Il y avait la réponse du chef de gouvernement, Abdelilah Benkirane, à l’opposition sur le bilan d’étape de son cabinet, suivie d’une séance législative à la Chambre des représentants et, tout de suite après, la séance de clôture de la session printanière. C’était une journée bien remplie, ce mercredi 23 juillet 2014. On s’attendait à une séance houleuse, au regard des critiques acerbes de l’opposition via ses groupes parlementaires qui ont dénoncé une piètre évaluation du bilan d’étape présenté par le chef de gouvernement. Un bilan jugé fragile, manquant de cohérence et se caractérisant par la lenteur de son rendement. L’opposition a refusé le fait que la majorité mette à son actif la stabilité du pays, au point d’en faire le noyau du bilan gouvernemental. Et de reprocher à Benkirane de mélanger bilan gouvernemental et action royale.
Querelle Chabat-Benkirane
Comme à l’accoutumée, le secrétaire général du Parti de l’Istiqlal, Hamid Chabat, n’a pas laissé passer l’occasion, face à Abdelilah Benkirane, de remettre sur la table leur querelle. Il a posé au chef de gouvernement la question sur sa relation avec le «Daâch» (acronyme en arabe de: Etat Islamique en Irak et au Levant) et le Mossad (services secrets israéliens). La réponse de Benkirane ne s’est pas faite attendre. Il lui a réservé une bonne partie de son intervention musclée, après avoir décortiqué les critiques de l’opposition. Et de lancer ironisant: «L’opposition devrait mettre en œuvre son rôle constitutionnel pour une opposition positive qui participe à l’essor du pays, au lieu de perdre son temps dans des manœuvres sans lendemain, et pour consolider sa démocratie interne».

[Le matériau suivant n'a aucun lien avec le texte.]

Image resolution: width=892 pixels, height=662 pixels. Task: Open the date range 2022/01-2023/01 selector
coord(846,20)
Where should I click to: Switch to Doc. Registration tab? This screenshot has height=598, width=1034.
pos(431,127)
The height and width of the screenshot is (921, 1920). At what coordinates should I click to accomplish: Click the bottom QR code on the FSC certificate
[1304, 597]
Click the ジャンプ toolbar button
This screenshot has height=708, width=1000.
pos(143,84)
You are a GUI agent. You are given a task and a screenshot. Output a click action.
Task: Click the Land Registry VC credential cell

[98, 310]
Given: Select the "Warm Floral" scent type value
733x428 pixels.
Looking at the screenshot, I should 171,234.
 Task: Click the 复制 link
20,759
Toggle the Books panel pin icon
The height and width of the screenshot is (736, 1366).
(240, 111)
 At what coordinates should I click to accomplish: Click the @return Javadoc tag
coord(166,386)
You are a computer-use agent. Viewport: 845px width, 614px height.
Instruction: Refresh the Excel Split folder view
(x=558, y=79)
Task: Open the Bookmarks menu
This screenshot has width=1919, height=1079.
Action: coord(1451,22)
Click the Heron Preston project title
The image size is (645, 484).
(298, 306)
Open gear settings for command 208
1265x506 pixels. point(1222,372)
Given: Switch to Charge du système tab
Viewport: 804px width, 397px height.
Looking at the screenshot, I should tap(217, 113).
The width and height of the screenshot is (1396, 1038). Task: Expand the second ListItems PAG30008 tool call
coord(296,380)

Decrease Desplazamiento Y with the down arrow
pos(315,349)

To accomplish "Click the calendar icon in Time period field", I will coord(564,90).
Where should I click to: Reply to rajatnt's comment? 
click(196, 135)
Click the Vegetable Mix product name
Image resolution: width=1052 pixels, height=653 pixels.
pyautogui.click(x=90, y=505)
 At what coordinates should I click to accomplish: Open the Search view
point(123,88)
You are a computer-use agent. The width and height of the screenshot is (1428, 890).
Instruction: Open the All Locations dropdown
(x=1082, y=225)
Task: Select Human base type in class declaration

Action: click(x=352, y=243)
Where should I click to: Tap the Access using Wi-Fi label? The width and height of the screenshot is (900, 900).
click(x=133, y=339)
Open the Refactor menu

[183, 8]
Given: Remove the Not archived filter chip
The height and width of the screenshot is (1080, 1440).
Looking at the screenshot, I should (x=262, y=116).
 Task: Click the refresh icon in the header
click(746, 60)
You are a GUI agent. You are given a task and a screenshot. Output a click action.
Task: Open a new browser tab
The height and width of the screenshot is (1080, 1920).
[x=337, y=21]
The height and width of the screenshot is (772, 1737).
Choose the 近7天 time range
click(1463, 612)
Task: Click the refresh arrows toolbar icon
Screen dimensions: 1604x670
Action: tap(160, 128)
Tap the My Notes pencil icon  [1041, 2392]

«Je reconnais, a dit le chef du gouvernement, que je m’attendais à ce que les critiques de l’opposition soient acerbes et sévères. Mais je ne m’attendais nullement à ce que son discours soit aussi creux, au point de n’être même pas apprécié par un fou, à fortiori par quelqu’un en possession de toutes ses facultés (mentales)». Et Benkirane de viser Chabat, sans pour autant le nommer: «Je regrette pour mon pays de voir à la tête d’un parti de valeur quelqu’un qui doute du chef de gouvernement et l’interroge sur sa relation avec les services secrets israéliens». L’opposition, a ajouté Benkirane, a raté un moment constitutionnel exceptionnel et s’être basée sur des informations erronées, au lieu d’enrichir le dialogue. «Normal, elle n’a rien trouvé à dire… Si j’étais à sa place, j’aurais su, moi, quoi dire».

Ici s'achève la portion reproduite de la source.